An embodiment of any of the preceding methods can further include chemically activating the sorbent to produce an activated sorbent having a CO₂ adsorption capacity of at least 4 mmol/g activated sorbent.

In an embodiment of any of the preceding methods, chemically activating the sorbent can include heating the sorbent to a temperature of approximately 730-770° C.

In an embodiment of any of the preceding methods, chemically activating the sorbent comprises heating the sorbent at temperature of approximately 750 degrees Celsius and holding the temperature at approximately 750 degrees Celsius for at least 1 hour.

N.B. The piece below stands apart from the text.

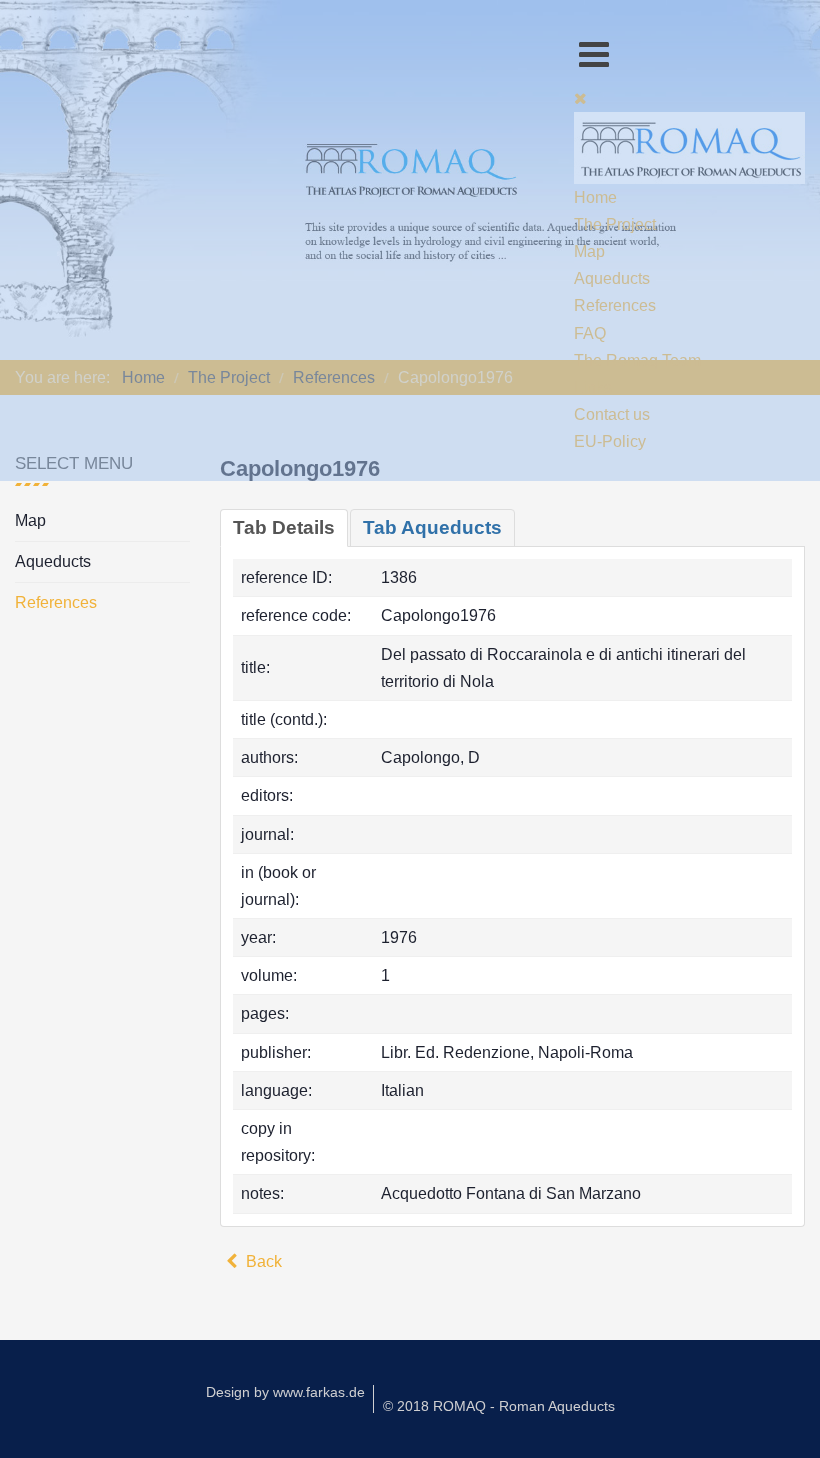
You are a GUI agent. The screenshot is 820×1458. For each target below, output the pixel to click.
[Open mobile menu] (594, 54)
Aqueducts (53, 561)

An embodiment of any of the preceding methods can further include cooling the sorbent to approximately 25° C. and reheating the sorbent in a stream of CO₂.

In an embodiment of any of the preceding methods, the sorbent is hollow.

In an embodiment of any of the preceding methods, the sorbent has a mean particle size within the range of 0.5 to 5 microns.

In an embodiment of any of the preceding methods, spray drying comprises atomizing the solution in a chamber; wherein the solution has a potassium carbonate concentration of approximately 0.3 mol/L.

In an embodiment of any of the preceding methods, heated air is delivered to the drying vessel with the solution, the heated air having a temperature within the range of 175 to 225 degrees Celsius.